RECORDED DATA -
******

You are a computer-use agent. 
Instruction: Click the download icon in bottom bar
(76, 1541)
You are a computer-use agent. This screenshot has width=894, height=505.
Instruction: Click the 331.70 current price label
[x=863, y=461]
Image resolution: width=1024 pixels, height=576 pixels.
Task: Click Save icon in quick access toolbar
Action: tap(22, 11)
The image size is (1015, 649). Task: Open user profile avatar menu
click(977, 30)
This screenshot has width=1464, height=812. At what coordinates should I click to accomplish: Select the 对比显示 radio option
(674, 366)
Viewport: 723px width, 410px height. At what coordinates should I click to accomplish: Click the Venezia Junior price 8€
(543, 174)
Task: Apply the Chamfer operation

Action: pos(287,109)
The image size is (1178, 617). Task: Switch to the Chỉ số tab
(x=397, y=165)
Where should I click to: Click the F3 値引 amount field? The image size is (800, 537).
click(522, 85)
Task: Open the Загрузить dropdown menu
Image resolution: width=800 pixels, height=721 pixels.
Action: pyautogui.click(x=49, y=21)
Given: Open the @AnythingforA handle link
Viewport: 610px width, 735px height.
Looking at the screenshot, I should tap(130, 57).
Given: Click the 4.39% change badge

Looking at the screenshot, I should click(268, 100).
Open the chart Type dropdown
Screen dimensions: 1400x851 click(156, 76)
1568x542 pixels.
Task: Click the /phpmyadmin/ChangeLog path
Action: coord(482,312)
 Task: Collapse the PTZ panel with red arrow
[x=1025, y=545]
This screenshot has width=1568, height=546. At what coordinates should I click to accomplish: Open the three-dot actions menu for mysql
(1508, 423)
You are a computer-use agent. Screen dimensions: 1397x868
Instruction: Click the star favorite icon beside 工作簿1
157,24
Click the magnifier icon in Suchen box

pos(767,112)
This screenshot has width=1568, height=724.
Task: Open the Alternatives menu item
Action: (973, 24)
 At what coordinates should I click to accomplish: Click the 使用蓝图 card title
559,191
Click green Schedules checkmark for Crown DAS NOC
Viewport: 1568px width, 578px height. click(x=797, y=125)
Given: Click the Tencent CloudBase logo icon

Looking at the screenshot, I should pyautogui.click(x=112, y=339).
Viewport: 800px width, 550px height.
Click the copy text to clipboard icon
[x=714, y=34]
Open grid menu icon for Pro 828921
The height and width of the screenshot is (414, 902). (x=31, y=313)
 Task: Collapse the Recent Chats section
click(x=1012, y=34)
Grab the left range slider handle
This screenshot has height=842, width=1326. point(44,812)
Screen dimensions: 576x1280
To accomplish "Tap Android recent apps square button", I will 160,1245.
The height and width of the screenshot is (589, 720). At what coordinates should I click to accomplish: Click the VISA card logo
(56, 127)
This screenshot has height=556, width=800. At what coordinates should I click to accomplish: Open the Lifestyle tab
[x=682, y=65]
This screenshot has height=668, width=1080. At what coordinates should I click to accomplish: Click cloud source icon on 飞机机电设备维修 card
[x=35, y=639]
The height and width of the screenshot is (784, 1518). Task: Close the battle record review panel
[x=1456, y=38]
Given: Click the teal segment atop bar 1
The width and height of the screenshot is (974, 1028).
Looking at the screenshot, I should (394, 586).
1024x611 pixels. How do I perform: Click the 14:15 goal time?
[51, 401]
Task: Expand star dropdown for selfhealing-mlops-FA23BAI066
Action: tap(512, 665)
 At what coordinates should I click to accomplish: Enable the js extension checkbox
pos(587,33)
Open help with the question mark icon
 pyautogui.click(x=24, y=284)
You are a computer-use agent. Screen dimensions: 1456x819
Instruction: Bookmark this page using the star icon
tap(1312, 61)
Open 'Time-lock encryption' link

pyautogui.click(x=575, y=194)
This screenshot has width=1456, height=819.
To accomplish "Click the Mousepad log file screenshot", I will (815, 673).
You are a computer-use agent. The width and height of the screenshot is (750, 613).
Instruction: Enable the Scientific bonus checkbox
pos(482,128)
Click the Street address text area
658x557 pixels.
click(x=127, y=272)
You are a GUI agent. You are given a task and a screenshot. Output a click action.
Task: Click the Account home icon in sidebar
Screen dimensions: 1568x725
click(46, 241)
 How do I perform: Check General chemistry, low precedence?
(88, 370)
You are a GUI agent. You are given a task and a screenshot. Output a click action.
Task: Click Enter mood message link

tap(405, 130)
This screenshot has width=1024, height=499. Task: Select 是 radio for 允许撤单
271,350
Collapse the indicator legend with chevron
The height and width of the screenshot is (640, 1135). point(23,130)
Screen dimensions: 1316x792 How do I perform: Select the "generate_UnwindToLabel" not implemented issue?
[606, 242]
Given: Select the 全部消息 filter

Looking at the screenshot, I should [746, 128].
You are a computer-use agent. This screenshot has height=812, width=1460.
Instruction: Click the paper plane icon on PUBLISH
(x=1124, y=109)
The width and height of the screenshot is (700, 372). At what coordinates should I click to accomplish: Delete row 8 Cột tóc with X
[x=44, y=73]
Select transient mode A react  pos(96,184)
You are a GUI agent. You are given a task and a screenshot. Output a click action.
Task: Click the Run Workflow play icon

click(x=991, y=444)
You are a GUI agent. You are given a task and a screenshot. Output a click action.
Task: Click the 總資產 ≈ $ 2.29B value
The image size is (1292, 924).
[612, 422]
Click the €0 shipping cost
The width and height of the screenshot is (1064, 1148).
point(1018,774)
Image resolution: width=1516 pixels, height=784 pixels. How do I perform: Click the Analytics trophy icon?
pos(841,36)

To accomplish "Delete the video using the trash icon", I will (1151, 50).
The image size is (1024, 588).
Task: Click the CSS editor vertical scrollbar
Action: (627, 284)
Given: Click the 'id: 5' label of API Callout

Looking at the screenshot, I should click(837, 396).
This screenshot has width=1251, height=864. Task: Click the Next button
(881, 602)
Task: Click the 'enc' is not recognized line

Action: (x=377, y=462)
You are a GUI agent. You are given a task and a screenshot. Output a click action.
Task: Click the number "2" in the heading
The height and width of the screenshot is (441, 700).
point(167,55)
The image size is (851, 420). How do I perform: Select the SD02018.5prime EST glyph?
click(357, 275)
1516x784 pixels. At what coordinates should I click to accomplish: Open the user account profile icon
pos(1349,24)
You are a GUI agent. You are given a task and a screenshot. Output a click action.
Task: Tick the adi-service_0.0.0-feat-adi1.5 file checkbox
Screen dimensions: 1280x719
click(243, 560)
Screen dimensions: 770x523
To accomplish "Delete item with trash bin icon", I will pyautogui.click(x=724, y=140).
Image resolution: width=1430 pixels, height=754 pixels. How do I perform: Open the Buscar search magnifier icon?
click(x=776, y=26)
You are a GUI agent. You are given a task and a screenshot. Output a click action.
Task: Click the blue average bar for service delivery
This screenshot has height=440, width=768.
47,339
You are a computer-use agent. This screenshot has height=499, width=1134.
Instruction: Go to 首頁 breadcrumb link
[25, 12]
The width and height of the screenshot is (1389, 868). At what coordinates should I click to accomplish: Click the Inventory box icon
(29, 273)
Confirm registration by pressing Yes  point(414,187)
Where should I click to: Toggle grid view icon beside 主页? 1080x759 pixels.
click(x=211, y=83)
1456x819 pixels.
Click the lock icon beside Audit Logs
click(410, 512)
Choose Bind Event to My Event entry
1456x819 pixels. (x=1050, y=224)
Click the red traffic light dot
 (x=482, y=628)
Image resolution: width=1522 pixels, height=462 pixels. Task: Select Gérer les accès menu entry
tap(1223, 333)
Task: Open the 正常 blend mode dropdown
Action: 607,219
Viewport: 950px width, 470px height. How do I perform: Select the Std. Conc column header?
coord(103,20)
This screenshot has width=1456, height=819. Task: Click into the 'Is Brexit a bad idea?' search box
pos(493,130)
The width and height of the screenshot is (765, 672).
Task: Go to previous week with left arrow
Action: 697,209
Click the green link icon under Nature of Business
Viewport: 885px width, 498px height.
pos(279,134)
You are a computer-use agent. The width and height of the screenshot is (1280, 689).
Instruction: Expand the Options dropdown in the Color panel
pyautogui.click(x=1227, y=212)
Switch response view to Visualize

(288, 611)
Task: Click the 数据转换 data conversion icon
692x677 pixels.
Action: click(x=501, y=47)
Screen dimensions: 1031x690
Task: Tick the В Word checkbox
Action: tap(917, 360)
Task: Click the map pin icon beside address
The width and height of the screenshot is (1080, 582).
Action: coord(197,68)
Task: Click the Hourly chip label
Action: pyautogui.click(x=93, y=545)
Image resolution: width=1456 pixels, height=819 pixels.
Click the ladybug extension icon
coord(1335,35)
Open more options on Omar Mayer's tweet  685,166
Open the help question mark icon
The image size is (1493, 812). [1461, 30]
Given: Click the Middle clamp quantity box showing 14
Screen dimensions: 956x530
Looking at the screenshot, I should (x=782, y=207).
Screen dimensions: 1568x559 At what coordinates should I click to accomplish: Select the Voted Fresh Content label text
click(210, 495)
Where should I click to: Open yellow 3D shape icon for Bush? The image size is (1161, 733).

******

WHAT YOU HAVE TO DO -
Copy out the entries above, from their first line through the line containing "Action: pyautogui.click(x=49, y=21)", reproducing each line without any change.

THE COMPLETED TASK -
You are a computer-use agent. 
Instruction: Click the download icon in bottom bar
(76, 1541)
You are a computer-use agent. This screenshot has width=894, height=505.
Instruction: Click the 331.70 current price label
[x=863, y=461]
Image resolution: width=1024 pixels, height=576 pixels.
Task: Click Save icon in quick access toolbar
Action: tap(22, 11)
The image size is (1015, 649). Task: Open user profile avatar menu
click(977, 30)
This screenshot has width=1464, height=812. At what coordinates should I click to accomplish: Select the 对比显示 radio option
(674, 366)
Viewport: 723px width, 410px height. At what coordinates should I click to accomplish: Click the Venezia Junior price 8€
(543, 174)
Task: Apply the Chamfer operation

Action: pos(287,109)
The image size is (1178, 617). Task: Switch to the Chỉ số tab
(x=397, y=165)
Where should I click to: Click the F3 値引 amount field? The image size is (800, 537).
click(522, 85)
Task: Open the Загрузить dropdown menu
Image resolution: width=800 pixels, height=721 pixels.
Action: pyautogui.click(x=49, y=21)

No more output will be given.